--- start of Task inputs ---
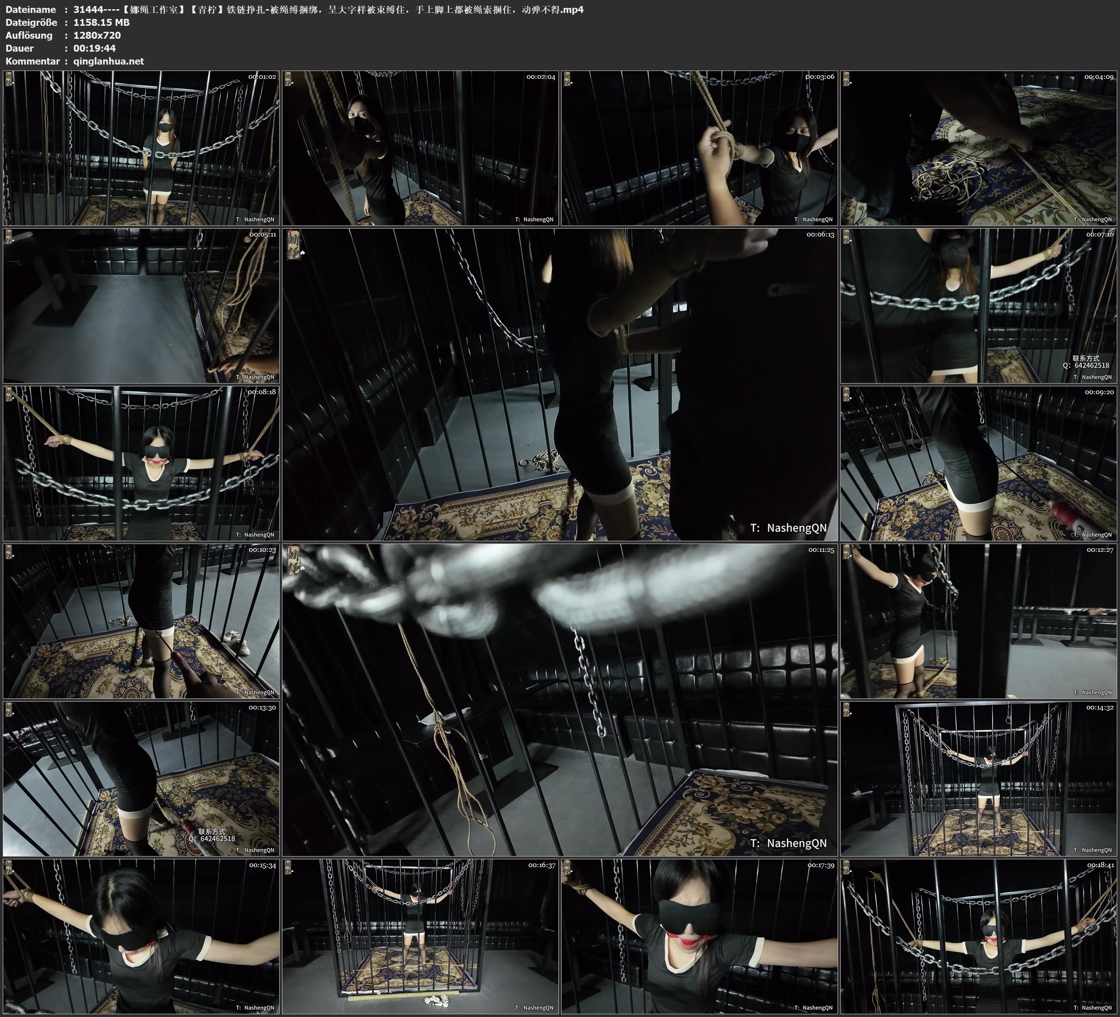The width and height of the screenshot is (1120, 1017).
Task: Click the thumbnail timestamped 00:01:02
Action: pos(141,148)
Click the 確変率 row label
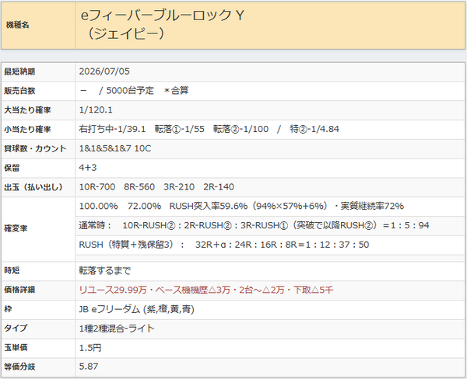The width and height of the screenshot is (467, 379). coord(16,228)
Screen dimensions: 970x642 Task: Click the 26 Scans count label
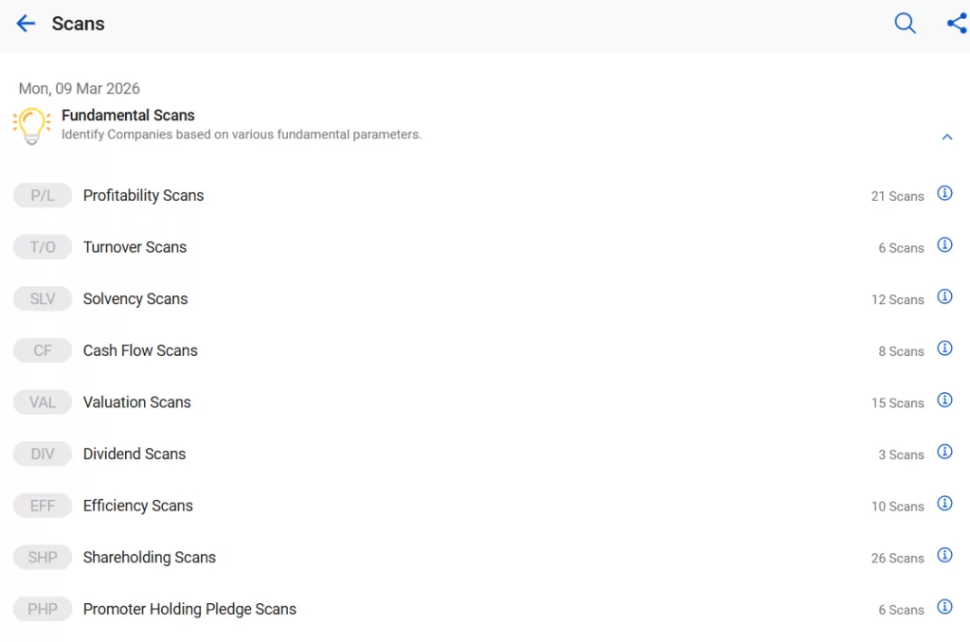click(897, 559)
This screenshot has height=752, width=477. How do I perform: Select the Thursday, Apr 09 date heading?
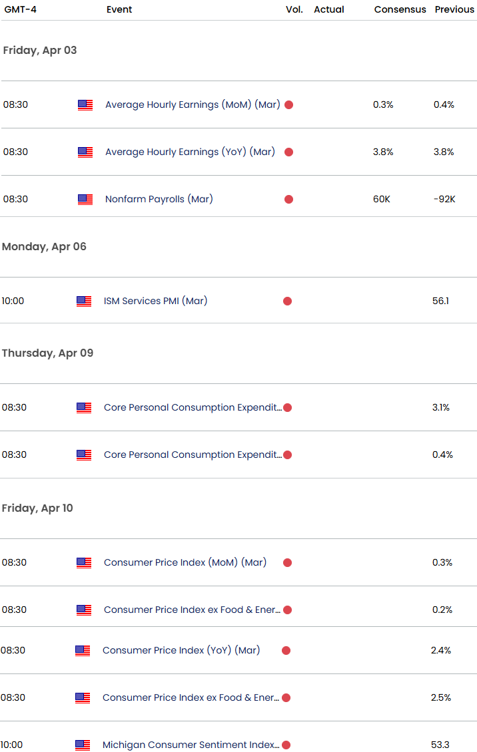click(x=47, y=353)
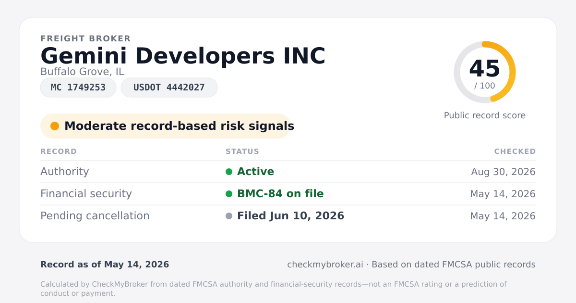Click the Aug 30, 2026 checked date
Viewport: 576px width, 303px height.
coord(504,172)
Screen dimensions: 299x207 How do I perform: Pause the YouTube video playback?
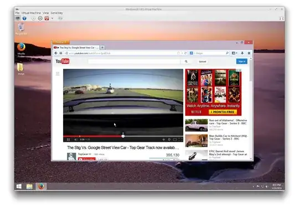tap(68, 139)
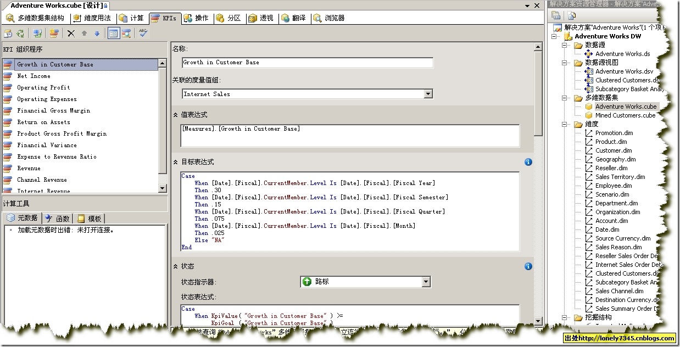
--- end of Task inputs ---
→ What the task asks: Find each line of the records above that contains the string "dimensions", and copy those lines out. Case counts.

→ Solution to this exercise:
Screen dimensions: 970x642 Task: Click the 26 Scans count label
Screen dimensions: 299x207 How do I perform: Pause the YouTube video playback?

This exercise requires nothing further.